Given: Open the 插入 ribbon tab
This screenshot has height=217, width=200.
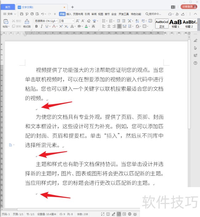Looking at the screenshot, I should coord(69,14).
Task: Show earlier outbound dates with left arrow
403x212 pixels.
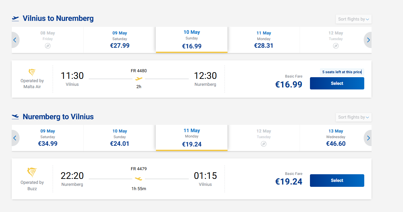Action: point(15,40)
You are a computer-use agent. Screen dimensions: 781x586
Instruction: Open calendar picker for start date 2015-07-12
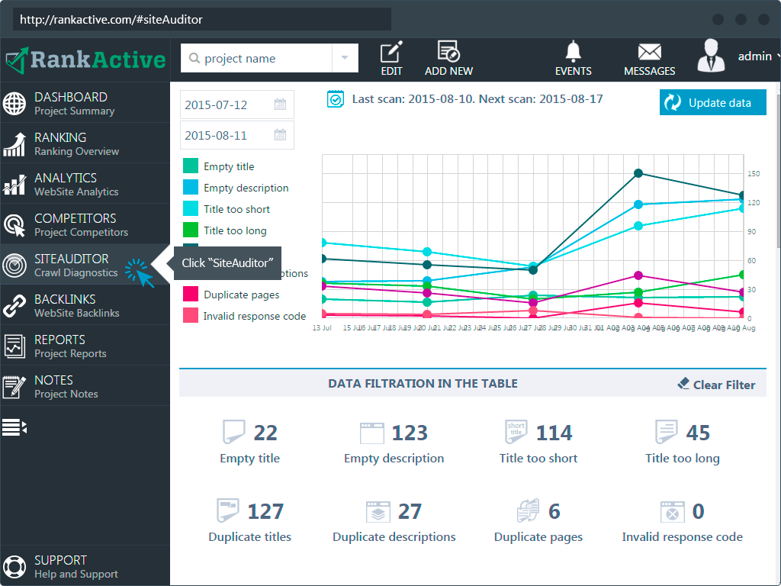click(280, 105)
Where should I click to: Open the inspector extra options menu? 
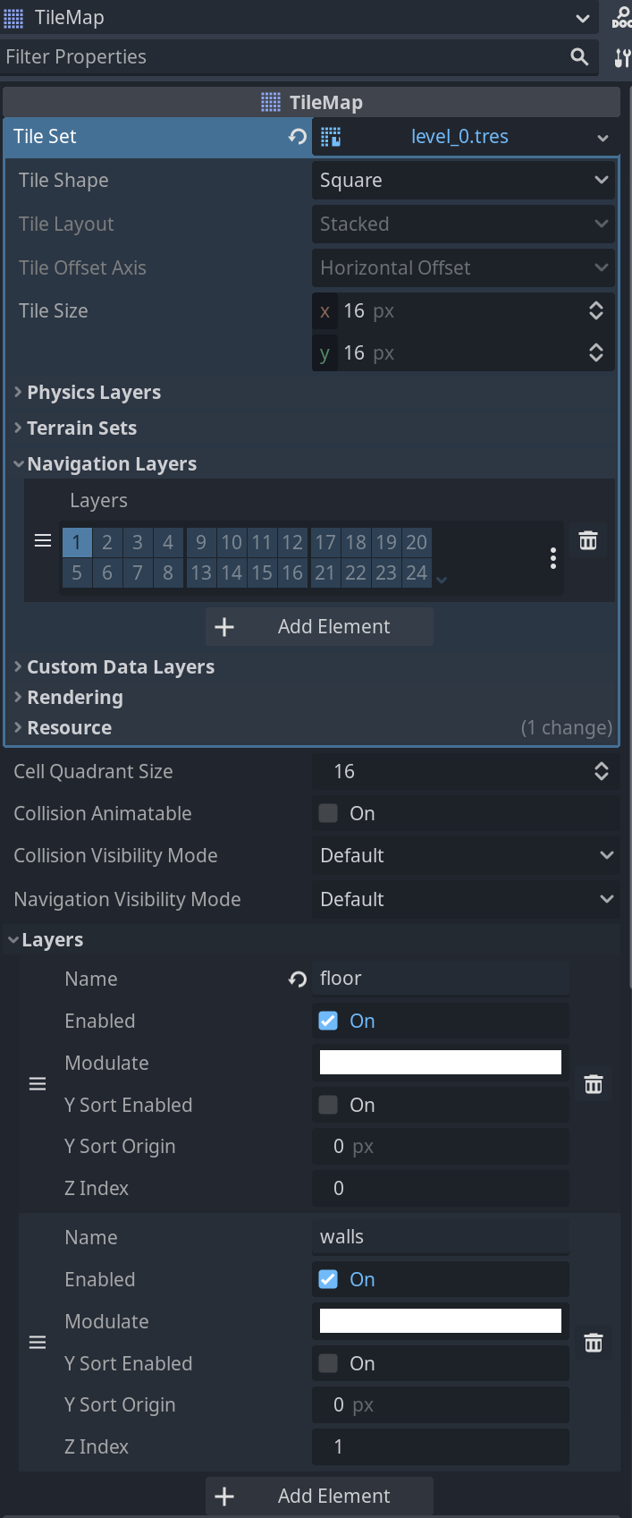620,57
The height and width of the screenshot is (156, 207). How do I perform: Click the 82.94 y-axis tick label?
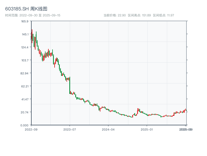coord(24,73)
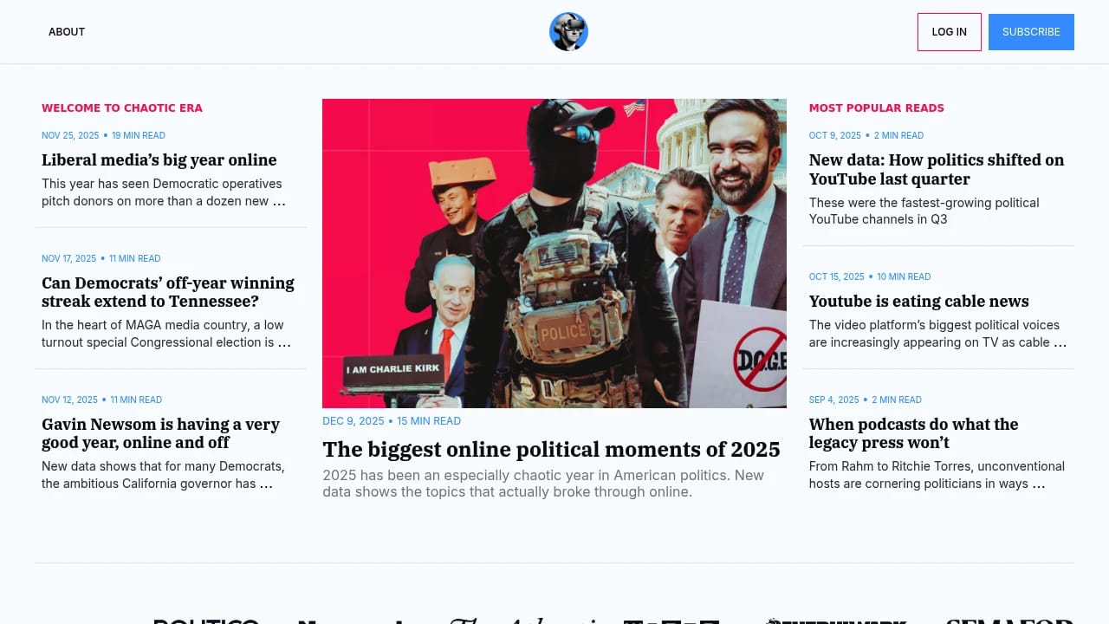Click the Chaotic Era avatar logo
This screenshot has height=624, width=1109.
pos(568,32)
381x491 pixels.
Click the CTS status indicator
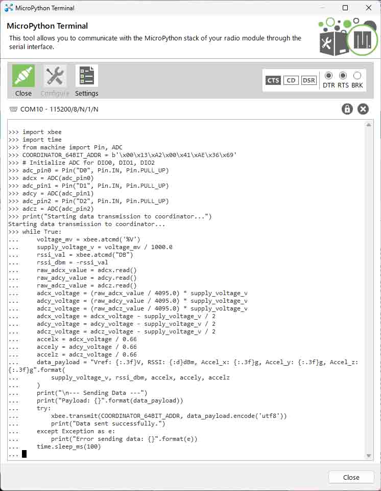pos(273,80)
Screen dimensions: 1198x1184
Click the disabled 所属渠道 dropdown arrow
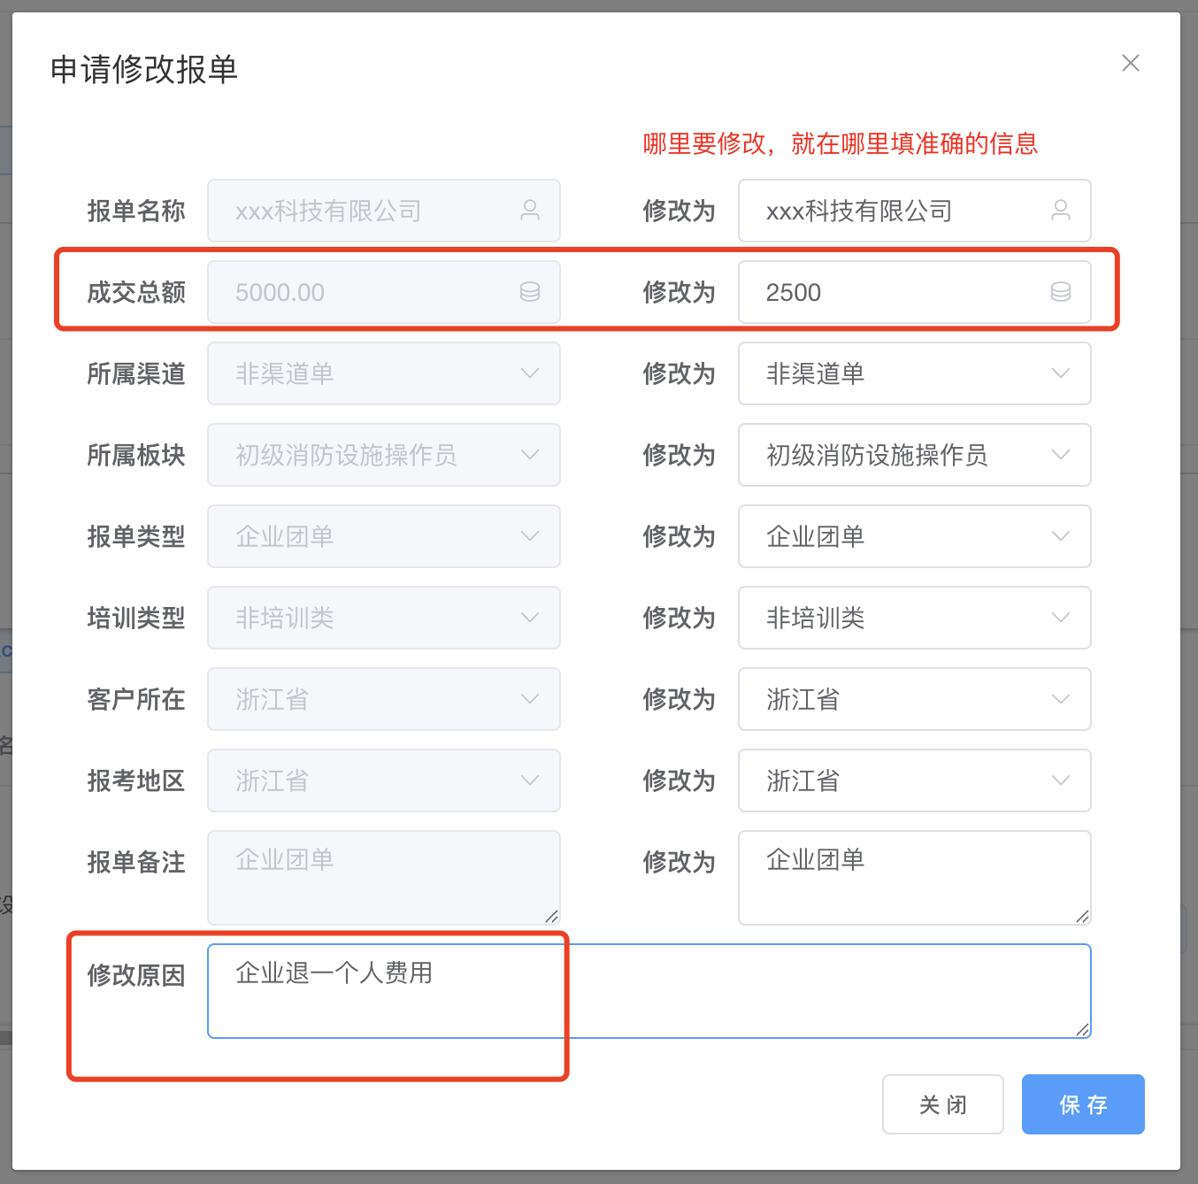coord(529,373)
---
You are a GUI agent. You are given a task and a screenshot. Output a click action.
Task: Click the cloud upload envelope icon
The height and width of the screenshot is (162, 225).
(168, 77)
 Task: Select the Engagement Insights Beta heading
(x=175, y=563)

▸ Exercise: Copy each line of the data that contains the word "agent".

▸ Task answer:
You are a computer-use agent. Screen dimensions: 781x586
You are a GUI agent. You are given a task and a screenshot. Output a click action.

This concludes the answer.